I am ready. I was ready the last time our little family went out to eat. I am probably not going to leave my house for another 2 years or so. I will escape to my paying job, but other than this required excursion into adulthood, my husband and I are resigned to our fates. Yes, we will forget we said weren’t going to leave and we will try to venture out. We will soon realize it was a mistake. We will wave our white flag and surrender. When I think I want to go out, here is what I want to remember:
1. We may go to a restaurant but we won’t eat a dinner. A toddler is present, and our dinner conversations consists of these phrases “do you want snacks?” and “Let’s color” and “you need to sit down and eat.” If you haven’t said “don’t eat the crayons” at least a thousand times in one restaurant sitting, you are missing out on a fine dining experience.

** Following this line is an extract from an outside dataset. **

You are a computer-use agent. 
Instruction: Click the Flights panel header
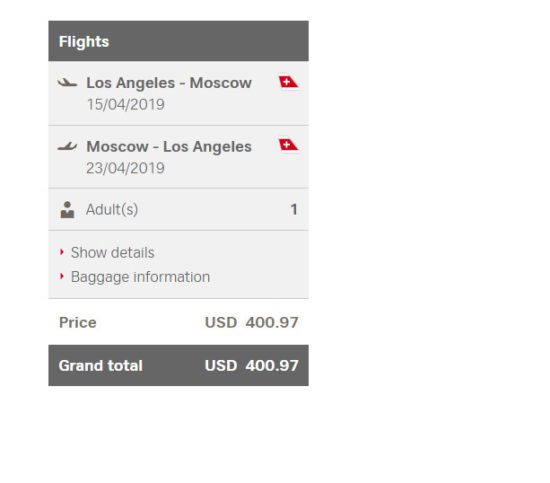[179, 41]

My new favorite pastime when I go to a restaurant is to loudly yell “KNIFE!” Because no matter where you put the bloody knife, the toddler will find it and wave it around. We will still pay for our dinner, but it will be cold and we will bum rush our waitress for a to go box. At the same time we throw our cold food into the white Styrofoam boxes, one of us will head to the car while the other one pays. It’s a divide and conquer tactic.
2. Car seats. This throne always provides a great battle. It may be all smiles at first. The smiles are trickery, they are a toddler’s best deception. Here is where a thousand armies wait to battle one lonely Mama. Not really, it’s just my strong willed little boy and he doesn’t want to leave the car wash, or Target, or the park. He will not be bound to a seat. Actually, yes he will because it’s a law. No matter what, he never wins this battle.

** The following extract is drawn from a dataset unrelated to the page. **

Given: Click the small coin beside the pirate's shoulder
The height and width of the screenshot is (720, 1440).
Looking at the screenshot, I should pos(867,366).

3. Tantrums (aka the Battle Cry.) These can be a loud high pitched call to arms. He may be calling for reinforcements, especially at Target. Toddlers love to battle at Target. The Battle Cry is infused with a lot of snot. It’s winter and he’s sick, but still it’s gross. After the battle cry usually comes the battle charge. This is where the toddler will try to get away from you. He will run screaming down aisles knocking over everything in his path. Cake mixes will fly off shelves. He will grab anything on the lower shelf level to use as a distraction. Fuck Target, we are going home you will say.
4. The Mommy Tantrum. I would like to write here how I do something really cool like summon my dragons, but I don’t. I fight the car seat battle and usually end up crying on the way home. It’s pretty lame. Last time, I had an overly dramatic moment where I said “I just wanted to buy you snacks.” He stayed at his post of not really giving a shit.
5. I can drink wine at home and be warm by a fire. And here I can avoid everything listed above and dress in the fashionable court attire of my yoga or pajama pants. I do not have to wear that wretched contraption called a bra. I never have to paint my face or curl my hair. We have a large assortment of toys. We can build castle forts under the dining room table. We can race Matchbox cars. The toddler will keep trying to saddle the cat named “Butters” and ride off into happily ever after. Oh, and I get to drink wine in my castle fort. Winter is coming.